There's been a lot of talk in my circles lately about how women of a certain age (and SF women writers of a "certain career length") begin to disappear as they age. I'm young yet (at least in my opinion), being several years away from fifty (only three...), but I might fall in to the "certain career length" category, since I was first published at the very beginning of this century.
I'm hearing war stories from my colleagues, women in SF, that are mind-boggling. The kind that make me feel like what I did in 1999 is neigh-on impossible now--that, publishing SF as a woman with a female protagonist, is harder now than it was back then. When I asked why this is, it was explained to me that I was an acceptable token. Token women weren't seen as a threat. Now that nearly 40% of SFWA is female, we're seen as over-running the genre, ruining it, or, as the Lightspeed Magazine campaign snarkily said, "WOMEN DESTROYING SCIENCE FICTION."
I don't doubt this, by the way. Numerous studies have been shown that some men feel outnumbered by women, when the actual percentage of women in the room is only at a third, or even less. It's also very, VERY clear from things like Gamergate and countless others, that sexism is alive and well and very much the blunt weapon of choice of a surprising number of people these days.

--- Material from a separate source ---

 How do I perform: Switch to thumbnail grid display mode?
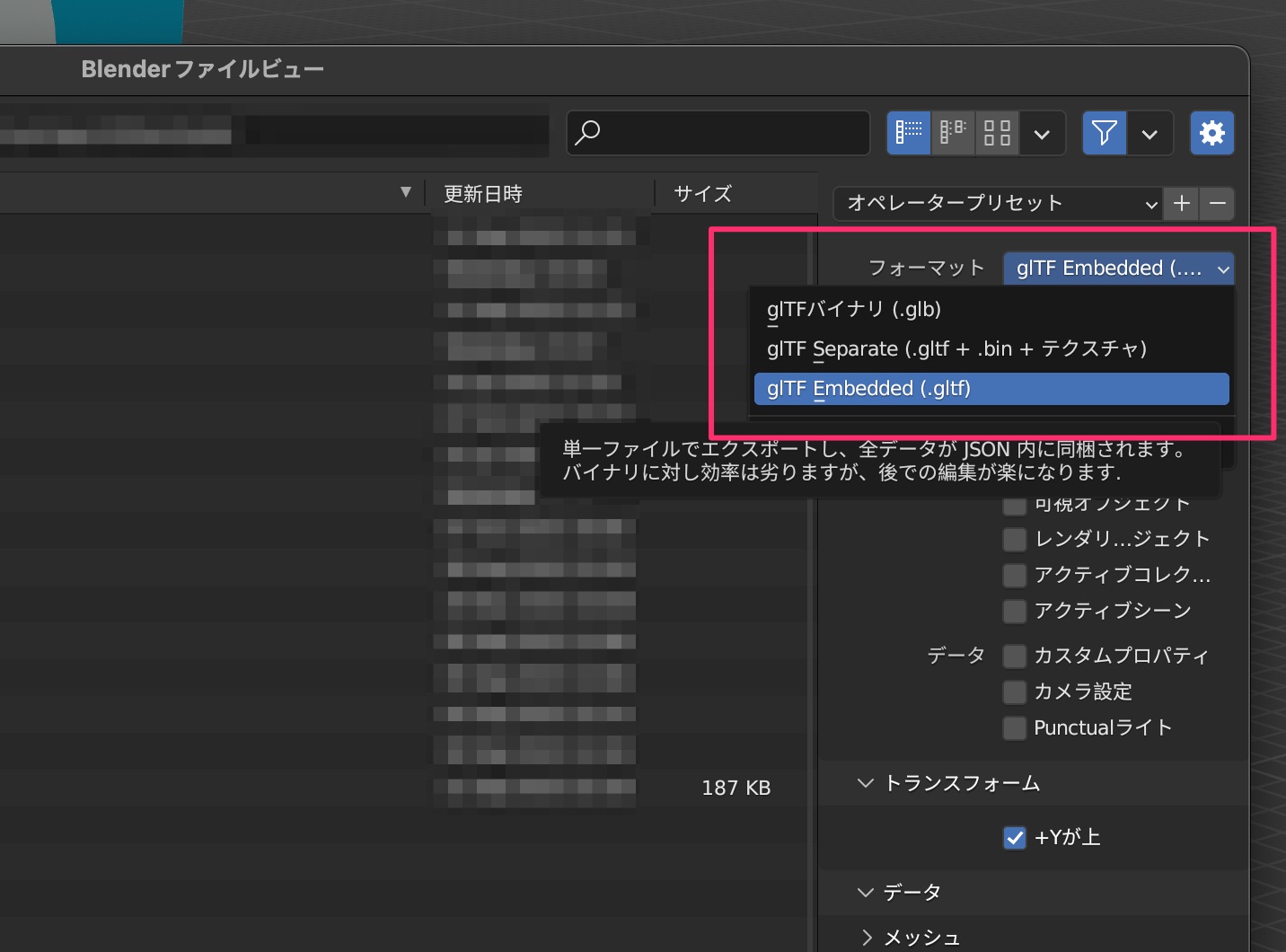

That's not really the issue I want to talk about though. I bring it up, only to make sure that what I'm about to say is not conflated with any sense that I might not believe sexism is a real thing. Or that I think because my experiences with it are very different, that I don't believe it happens all the time to people I know and that it is scary and real.
I think, however, when it comes to aging, one must plan to do it graceLESSly.
On Facebook, the other day, author Sharon Lee brought up the idea of the disappearing woman of a certain age with an example of something she saw happening in a restaurant. A woman was ignored by the servers, presumably because she was female and because she was older (also presumably alone or in the company of another woman). A number of people jumped on to the thread and added at if you'e "of a certain size" it can be even worse. People actively don't want to see you. You get hostilely ignored.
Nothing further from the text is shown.